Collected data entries
* * * *

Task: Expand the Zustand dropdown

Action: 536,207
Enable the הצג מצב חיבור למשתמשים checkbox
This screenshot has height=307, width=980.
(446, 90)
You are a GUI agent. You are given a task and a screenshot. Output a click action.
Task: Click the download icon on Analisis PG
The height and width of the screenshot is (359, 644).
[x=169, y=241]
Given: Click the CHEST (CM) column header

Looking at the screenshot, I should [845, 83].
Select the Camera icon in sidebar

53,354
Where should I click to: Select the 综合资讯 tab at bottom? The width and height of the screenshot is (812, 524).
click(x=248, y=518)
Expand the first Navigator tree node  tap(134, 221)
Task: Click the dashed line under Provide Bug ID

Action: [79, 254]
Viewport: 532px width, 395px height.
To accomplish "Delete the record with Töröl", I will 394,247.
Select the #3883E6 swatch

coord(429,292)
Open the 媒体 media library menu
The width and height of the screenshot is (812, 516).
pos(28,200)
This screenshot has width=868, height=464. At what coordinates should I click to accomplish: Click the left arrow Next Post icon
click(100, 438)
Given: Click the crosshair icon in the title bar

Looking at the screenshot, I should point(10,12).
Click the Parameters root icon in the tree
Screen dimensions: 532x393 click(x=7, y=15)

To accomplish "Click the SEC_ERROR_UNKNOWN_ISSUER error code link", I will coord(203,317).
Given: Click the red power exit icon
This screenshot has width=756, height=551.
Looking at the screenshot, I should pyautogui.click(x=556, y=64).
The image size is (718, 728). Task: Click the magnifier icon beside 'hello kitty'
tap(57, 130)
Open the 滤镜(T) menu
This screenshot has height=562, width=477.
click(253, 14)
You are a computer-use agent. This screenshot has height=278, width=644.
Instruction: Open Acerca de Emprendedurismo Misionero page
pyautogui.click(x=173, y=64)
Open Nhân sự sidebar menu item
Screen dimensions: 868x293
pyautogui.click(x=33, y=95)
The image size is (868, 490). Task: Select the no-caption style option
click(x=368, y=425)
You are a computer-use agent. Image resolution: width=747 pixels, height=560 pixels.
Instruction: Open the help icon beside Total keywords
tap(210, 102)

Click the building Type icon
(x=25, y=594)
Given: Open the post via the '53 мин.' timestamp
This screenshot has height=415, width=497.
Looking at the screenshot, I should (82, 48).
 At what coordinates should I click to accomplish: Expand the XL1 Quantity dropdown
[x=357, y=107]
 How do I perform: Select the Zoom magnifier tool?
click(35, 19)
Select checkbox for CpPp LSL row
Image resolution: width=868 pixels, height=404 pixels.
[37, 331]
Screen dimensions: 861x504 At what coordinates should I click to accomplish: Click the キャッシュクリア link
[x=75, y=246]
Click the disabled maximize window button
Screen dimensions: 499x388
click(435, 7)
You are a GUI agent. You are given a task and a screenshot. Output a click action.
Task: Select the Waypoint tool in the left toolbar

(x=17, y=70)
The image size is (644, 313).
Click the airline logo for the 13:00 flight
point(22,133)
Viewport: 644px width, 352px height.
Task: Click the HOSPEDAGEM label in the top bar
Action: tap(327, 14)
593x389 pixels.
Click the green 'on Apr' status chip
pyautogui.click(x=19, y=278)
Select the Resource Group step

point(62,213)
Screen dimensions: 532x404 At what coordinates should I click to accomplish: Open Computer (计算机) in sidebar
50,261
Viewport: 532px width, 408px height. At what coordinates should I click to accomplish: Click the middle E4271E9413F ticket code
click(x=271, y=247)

* * * *

▶ _Work order_:
Write out exactly the lines that run from the one containing "Click the airline logo for the 13:00 flight" to the end of the records, both end lines included.

▶ _Response for this exercise_:
Click the airline logo for the 13:00 flight
point(22,133)
Viewport: 644px width, 352px height.
Task: Click the HOSPEDAGEM label in the top bar
Action: tap(327, 14)
593x389 pixels.
Click the green 'on Apr' status chip
pyautogui.click(x=19, y=278)
Select the Resource Group step

point(62,213)
Screen dimensions: 532x404 At what coordinates should I click to accomplish: Open Computer (计算机) in sidebar
50,261
Viewport: 532px width, 408px height. At what coordinates should I click to accomplish: Click the middle E4271E9413F ticket code
click(x=271, y=247)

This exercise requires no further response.